Cały plac ogrodzono płotem stalowym, jedna część płotu wzdłuż ulicy Spółdzielczej i Malmeda jest dodatkowo osłonięta materiałem, tak, że nie widać co dzieje się wewnątrz skweru. Ten teren w centrum miasta na pół roku będzie wyłączony z użytkowania i wejścia.
Popiersie Zamenhofa zostaje tam, gdzie stoi; zostają też wszystkie drzewa, jakie dziś tam rosną; ale reszta za pół roku będzie nie do poznania. Nowe alejki, nowa fontanna, nowe ławki i zieleń. Wszystko pod patronatem prezydenta Gdańska Pawła Adamowicza, zamordowanego podczas finałowego koncertu Wielkiej Orkiestry Świątecznej Pomocy w Gdańsku w styczniu 2019 roku.
Prezydent Białegostoku Tadeusz Truskolaski nazywa go „przyjacielem” i wielkim samorządowcem. To z inicjatywy i za sprawą prezydenta Truskolaskiego fragment Białegostoku między ulicami Spółdzielczą, Białówny i Malmeda stał się Skwerem Pawła Bogdana Adamowicza. Rada Miasta podjęła taką uchwałę 22 czerwca 2020 roku. Wcześniej – w roku 2019 Paweł Adamowicz dostał pośmiertnie tytuł Honorowego Obywatela Białegostoku.
Prezydent zaproponował, a radni (większość ma prezydencka Koalicja Obywatelska) zgodzili się przeznaczyć budżetowe pieniądze na remont i modernizację skweru. W sierpniu 2021 roku, po przetargu urzędnicy wybrali firmę do przygotowania projektu modernizacji skweru. Była oto spółka z Lublina o nazwie Active Line Marcin Taczalski. Samorząd Białegostoku zapłacił za projekt 61,3 tys. zł.
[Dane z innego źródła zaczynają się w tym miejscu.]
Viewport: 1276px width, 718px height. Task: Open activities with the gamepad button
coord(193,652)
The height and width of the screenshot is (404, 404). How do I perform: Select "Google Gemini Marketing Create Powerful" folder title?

W roku 2021 planowano wydać na modernizację skweru ponad milion złotych. Przyszła jednak pandemia, po niej inflacja, „drożyzna” i w rezultacie z koszt uhonorowania gdańszczanina musiał mocno wzrosnąć. Przetarg na wykonanie modernizacji skweru urząd miejski rozstrzygnął w czerwcu 2023 roku. Był kłopot, bo samorząd zaplanował na inwestycję 2,489 mln zł, natomiast każdy z trzech oferentów, którzy złożyli swoje propozycje, oszacował koszt na co najmniej 2,7 mln zł. Urzędnicy wybrali ofertę firmy Przedsiębiorstwo Budownictwa Wodnego „Hydros” z Białegostoku za 2,762 mln zł. Brakujące ponad 200 tys. zł zastępca prezydenta miasta Rafał Rudnicki zgodził się dołożyć z budżetu miasta.
W ten sposób z miliona złotych w 2021 roku do prawie trzech milionów zł obecnie wzrósł koszt przebudowy skweru w centrum miasta. Na wykonanie modernizacji wybrana w przetargu firma ma sześć miesięcy, czyli z nowego oblicza skweru powinniśmy móc korzystać pod koniec stycznia 2024 roku (wtedy przypada rocznica śmierci Adamowicza).